(What is needed)
Starting at the line that contains "This screenshot has height=728, width=721.", reproduce only the lines through the end of the data, exactly, including both the first and the last; skip the pictures.

*** Begin section ***

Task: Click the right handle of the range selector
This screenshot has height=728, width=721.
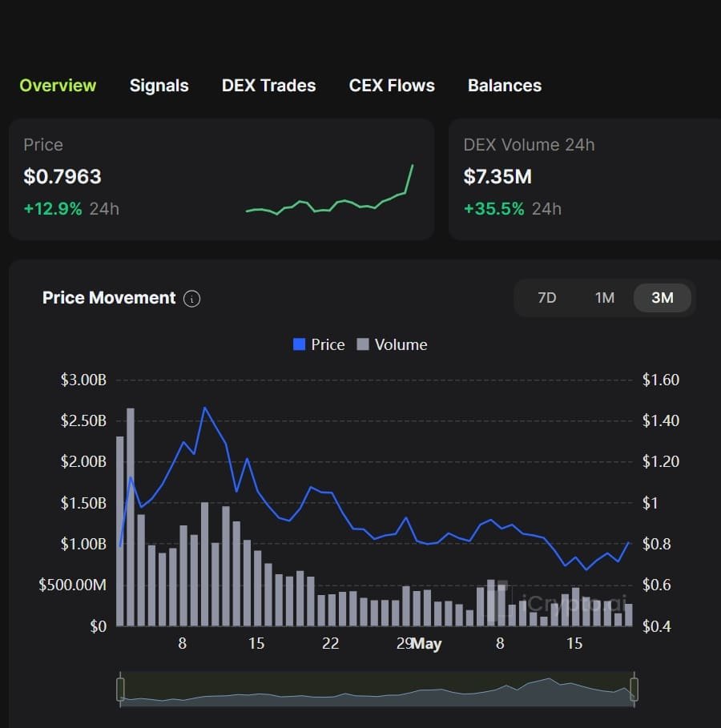Action: (x=634, y=687)
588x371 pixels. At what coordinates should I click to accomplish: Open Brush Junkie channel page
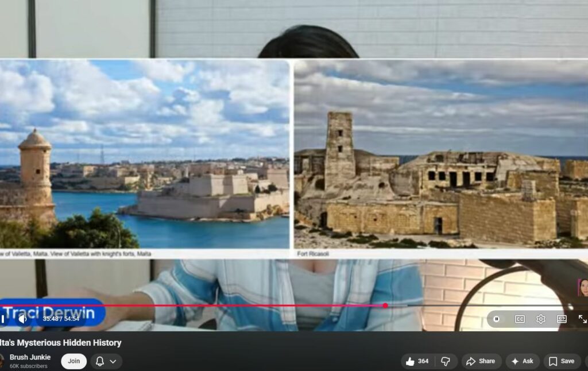tap(30, 357)
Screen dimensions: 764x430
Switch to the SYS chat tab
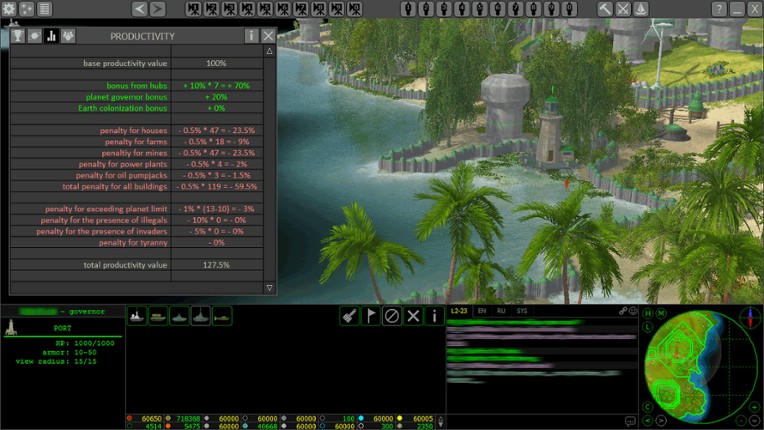click(x=521, y=311)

*** End section ***

(Task result)
This screenshot has height=728, width=721.
Action: (x=634, y=687)
588x371 pixels. At what coordinates should I click to accomplish: Open Brush Junkie channel page
tap(30, 357)
Screen dimensions: 764x430
Switch to the SYS chat tab
click(x=521, y=311)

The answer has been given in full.